California’s State Controller, Betty Yee, normally displays a measured, albeit liberal, view of California fiscal affairs. While viewed as reasonably competent and not given to hyperbole, her recent statement in a local government blog was one she must have known to be flat wrong.

The blog, called County Voice, is disseminated by the California State Association of Counties. In it, Controller Yee pushed her vision of California tax reform – something about which she has written frequently. Yee, like most policy leaders both liberal and conservative, has recognized that California’s tax structure is broken. In fact, Yee is correct when she writes “our system leaves the state budget prey to boom-and-bust cycles, in turn disrupting funding of essential public services.” While the real cause of California’s fiscal distress is that political leadership lacks the will to save money during the boom times, most agree that revenue volatility is a real problem that needs to be addressed.

However, after her observations about California’s volatile and highly progressive tax structure, Yee said this about property taxes: “Meanwhile, in the nearly four decades since the passage of Proposition 13, revenues from the property tax—as well as the sales tax and corporation tax—have diminished.”

What?

All available data – to which Controller Yee has ready access – conclusively shows that property taxes in California have exploded in the last several years. Indeed, since it was adopted by the voters in 1978, property tax revenues have outstripped population and inflation by a significant margin. Even more surprising is the fact that, because of California’s robust real estate market, per capita property tax collections, adjusted for inflation, are beginning to approach pre-Proposition 13 levels.

The real irony, however, with Yee’s erroneous statement, is the context in which it was made. The whole point of the piece was to bemoan California’s volatile revenue structure. That volatility is a direct result of an income tax structure that leaves the state vulnerable to the financial fortunes of just a fraction of California’s population – high wealth individuals.

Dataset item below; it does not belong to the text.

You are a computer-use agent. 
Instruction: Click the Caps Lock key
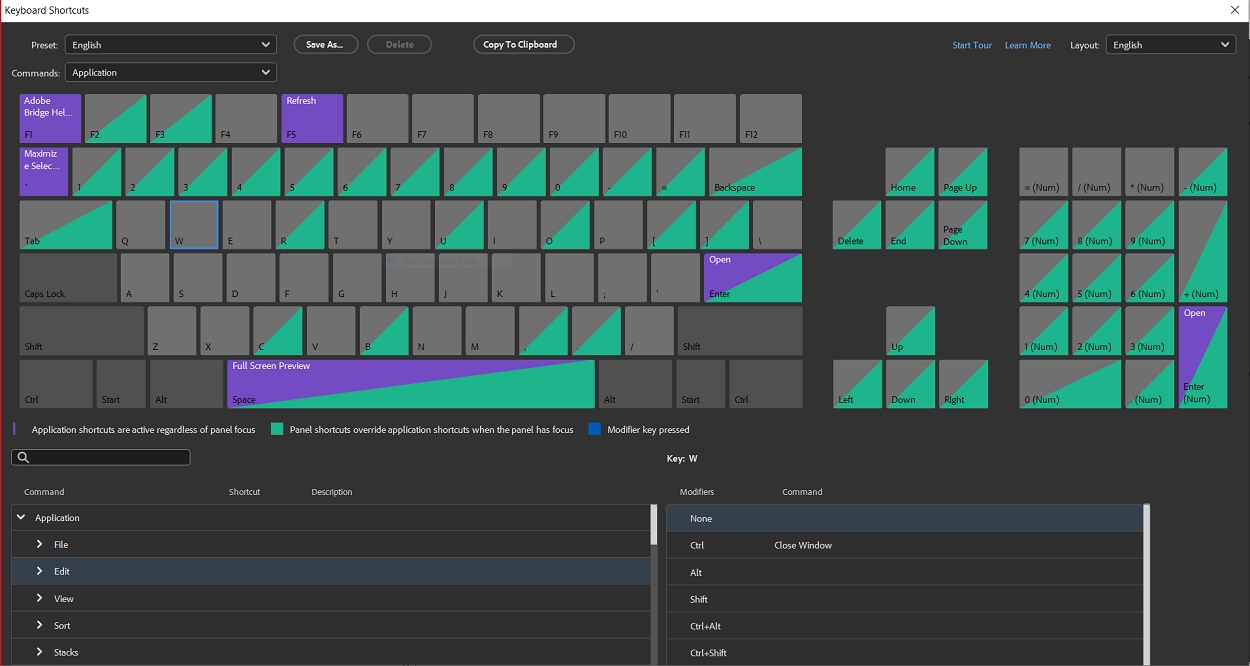65,277
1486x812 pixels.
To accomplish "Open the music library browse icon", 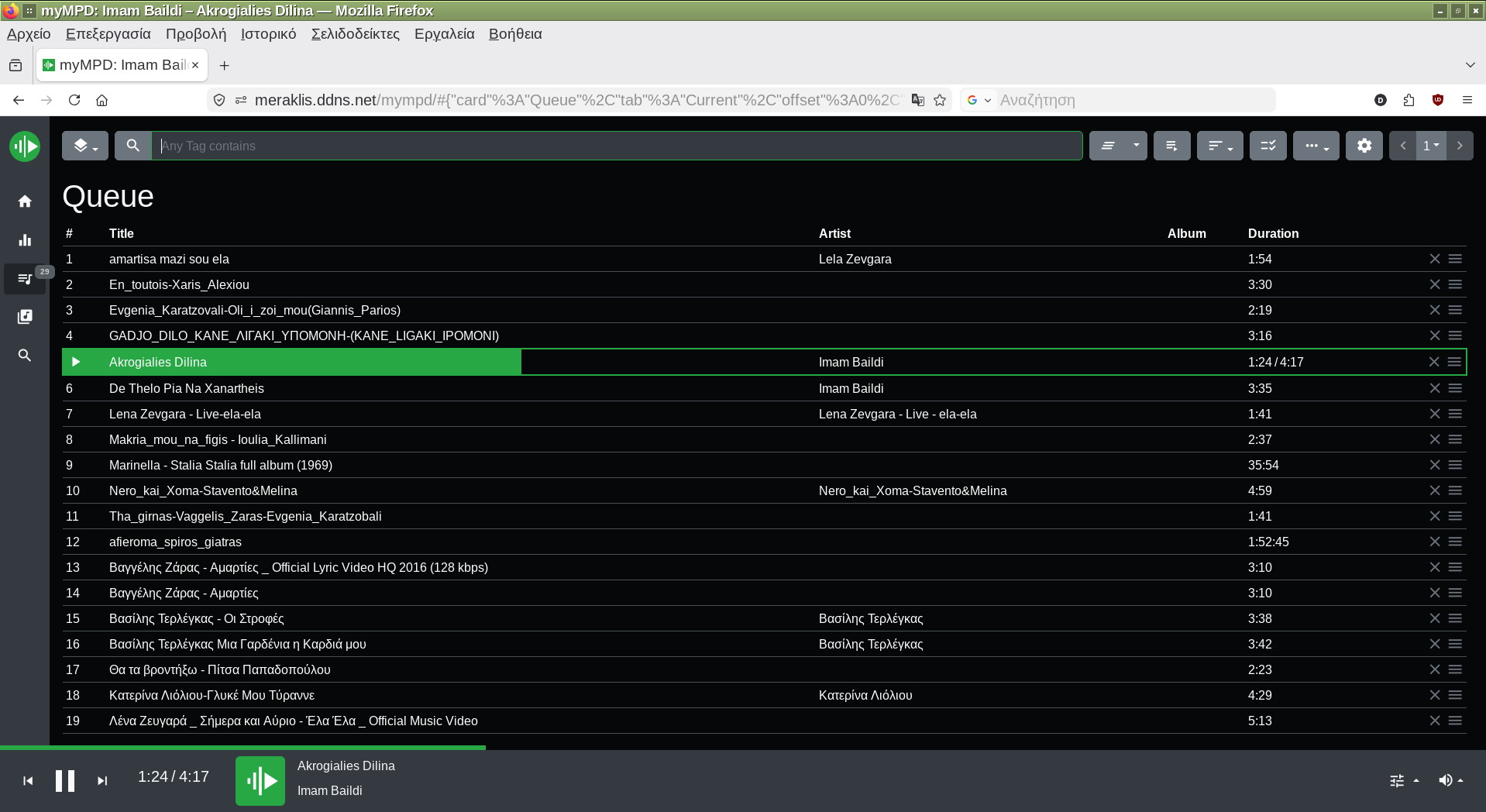I will [x=25, y=317].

But California’s property tax system, thanks to Proposition 13, is the model of stability. Indeed, even during the worst of the real estate market meltdown, when other states saw massive declines in property tax revenue, California barely saw any year over year reductions at all. This is even more amazing given that market values in California fell further than most other states.

We can thank Prop 13’s prohibition against taxing runaway paper gains in the market value of property for the stability it brings to property tax revenues upon which local governments rely.

In short, if revenue volatility is the problem in California, the last thing you would want to alter would be the property tax system as created by Proposition 13.